Prompt – Read through the entries below and copy each line where "will" turns up.

(Records from a data source)
+++

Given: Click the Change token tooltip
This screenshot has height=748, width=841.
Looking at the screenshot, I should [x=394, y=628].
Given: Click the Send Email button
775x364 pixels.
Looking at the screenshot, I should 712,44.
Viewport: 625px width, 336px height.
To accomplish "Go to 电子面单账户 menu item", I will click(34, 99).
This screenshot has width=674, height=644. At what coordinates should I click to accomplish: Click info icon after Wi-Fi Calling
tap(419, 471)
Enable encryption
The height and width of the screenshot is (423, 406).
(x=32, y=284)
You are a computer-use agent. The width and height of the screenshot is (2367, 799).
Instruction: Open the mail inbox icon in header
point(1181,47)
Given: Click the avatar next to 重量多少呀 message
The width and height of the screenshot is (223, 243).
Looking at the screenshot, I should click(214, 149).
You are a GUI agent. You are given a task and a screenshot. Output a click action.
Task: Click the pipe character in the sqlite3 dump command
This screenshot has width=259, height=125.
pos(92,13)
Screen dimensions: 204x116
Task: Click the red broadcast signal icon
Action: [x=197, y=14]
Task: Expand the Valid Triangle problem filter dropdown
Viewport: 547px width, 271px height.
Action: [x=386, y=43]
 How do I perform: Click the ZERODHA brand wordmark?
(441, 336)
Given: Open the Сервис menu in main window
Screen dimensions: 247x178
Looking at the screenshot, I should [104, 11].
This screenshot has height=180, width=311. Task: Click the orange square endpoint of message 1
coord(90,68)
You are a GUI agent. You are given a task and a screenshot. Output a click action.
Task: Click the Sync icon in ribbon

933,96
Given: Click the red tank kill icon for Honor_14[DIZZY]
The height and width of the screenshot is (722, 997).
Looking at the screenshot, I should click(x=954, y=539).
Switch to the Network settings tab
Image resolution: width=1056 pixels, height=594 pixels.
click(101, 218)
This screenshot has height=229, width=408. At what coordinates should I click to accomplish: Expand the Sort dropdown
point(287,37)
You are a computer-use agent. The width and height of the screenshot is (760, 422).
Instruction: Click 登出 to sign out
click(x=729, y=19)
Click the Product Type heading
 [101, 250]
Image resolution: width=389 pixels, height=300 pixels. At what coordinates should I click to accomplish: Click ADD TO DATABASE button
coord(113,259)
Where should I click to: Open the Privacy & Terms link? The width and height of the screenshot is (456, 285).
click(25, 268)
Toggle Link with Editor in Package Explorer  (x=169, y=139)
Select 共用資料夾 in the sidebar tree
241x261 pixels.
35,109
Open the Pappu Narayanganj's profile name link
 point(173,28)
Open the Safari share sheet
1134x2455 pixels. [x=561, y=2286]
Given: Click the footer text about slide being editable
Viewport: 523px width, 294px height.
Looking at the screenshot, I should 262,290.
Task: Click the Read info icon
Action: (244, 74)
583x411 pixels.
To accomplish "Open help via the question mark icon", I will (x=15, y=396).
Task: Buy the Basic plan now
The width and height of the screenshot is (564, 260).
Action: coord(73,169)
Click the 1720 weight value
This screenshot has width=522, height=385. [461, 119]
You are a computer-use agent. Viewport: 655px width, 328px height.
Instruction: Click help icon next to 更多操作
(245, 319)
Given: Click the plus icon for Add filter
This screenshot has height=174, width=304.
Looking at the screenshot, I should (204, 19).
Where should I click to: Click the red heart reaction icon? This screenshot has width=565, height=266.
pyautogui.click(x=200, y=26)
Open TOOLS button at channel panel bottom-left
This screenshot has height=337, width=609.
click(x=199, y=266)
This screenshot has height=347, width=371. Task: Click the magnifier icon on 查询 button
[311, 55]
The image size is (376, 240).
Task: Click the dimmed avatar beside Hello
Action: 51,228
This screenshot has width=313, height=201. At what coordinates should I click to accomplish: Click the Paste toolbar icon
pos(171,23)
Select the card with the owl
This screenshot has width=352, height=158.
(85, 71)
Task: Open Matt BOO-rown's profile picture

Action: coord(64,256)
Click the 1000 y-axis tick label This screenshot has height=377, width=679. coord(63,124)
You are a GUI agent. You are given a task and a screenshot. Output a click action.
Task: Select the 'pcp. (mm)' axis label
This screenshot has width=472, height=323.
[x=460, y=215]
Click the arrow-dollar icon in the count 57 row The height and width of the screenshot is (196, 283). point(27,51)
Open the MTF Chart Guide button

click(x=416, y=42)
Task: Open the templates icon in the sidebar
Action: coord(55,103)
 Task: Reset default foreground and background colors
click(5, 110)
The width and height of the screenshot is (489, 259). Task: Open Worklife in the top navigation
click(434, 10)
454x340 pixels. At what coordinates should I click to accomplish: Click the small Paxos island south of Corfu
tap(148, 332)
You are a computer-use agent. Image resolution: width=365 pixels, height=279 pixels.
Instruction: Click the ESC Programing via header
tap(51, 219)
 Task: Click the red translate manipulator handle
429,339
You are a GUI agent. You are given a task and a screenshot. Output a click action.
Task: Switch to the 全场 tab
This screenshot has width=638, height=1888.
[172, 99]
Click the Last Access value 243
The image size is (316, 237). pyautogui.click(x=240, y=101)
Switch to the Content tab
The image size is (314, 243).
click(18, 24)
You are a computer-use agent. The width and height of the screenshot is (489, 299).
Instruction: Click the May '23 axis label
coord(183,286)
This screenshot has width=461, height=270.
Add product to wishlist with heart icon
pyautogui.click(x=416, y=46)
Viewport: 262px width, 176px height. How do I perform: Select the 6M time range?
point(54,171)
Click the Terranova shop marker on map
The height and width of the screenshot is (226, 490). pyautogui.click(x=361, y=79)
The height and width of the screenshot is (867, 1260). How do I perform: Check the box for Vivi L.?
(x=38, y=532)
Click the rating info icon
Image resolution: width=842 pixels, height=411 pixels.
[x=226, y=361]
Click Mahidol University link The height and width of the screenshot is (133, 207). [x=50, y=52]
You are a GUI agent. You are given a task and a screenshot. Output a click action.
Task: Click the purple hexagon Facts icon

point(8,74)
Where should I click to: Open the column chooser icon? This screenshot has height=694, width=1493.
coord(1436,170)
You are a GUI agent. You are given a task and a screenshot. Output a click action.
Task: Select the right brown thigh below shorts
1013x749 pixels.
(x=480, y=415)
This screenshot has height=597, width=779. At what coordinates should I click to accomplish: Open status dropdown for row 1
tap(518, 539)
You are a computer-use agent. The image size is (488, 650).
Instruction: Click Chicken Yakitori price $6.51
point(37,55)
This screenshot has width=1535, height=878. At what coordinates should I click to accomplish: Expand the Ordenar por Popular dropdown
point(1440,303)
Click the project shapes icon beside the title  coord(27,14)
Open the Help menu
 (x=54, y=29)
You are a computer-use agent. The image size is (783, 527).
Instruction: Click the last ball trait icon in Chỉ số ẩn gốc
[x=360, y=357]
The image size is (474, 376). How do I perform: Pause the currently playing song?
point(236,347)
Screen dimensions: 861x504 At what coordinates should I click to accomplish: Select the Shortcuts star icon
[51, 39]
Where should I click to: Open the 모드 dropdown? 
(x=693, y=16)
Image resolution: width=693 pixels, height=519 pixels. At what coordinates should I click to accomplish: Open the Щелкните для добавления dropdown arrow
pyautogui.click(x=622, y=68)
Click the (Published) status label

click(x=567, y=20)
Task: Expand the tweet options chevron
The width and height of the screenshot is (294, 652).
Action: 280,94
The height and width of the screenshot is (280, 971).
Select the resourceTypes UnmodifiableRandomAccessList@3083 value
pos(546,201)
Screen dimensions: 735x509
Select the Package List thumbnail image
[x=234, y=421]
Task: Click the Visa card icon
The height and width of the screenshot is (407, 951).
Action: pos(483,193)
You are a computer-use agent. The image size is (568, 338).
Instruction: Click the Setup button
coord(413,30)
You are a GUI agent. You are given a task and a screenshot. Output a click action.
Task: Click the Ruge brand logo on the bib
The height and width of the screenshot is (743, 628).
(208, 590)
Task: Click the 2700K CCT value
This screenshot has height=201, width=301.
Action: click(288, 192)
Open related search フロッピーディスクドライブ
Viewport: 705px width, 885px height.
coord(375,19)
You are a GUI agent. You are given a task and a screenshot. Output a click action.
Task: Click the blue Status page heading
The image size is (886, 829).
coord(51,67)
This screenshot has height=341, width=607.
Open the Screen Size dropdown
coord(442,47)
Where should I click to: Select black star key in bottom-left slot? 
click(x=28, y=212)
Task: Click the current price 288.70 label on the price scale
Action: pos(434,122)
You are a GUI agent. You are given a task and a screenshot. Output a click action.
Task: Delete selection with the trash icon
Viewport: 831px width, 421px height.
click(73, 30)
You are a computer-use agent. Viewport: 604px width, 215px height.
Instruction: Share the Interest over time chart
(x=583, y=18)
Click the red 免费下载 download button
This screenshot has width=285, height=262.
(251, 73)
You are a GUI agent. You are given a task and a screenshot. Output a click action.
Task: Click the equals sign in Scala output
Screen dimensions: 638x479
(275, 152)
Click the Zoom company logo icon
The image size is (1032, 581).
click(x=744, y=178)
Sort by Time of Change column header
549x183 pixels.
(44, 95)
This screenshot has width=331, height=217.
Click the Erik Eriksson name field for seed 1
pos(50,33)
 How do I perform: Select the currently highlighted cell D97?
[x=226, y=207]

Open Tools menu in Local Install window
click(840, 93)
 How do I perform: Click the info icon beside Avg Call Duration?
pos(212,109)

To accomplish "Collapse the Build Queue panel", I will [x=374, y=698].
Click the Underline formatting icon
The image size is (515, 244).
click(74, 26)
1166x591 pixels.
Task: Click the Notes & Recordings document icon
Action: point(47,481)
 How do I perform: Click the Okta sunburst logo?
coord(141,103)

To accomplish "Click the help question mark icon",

+++

Solved exercise –
To accomplish "Go to 电子面单账户 menu item", I will click(34, 99).
To accomplish "Open help via the question mark icon", I will (x=15, y=396).
To accomplish "Collapse the Build Queue panel", I will [x=374, y=698].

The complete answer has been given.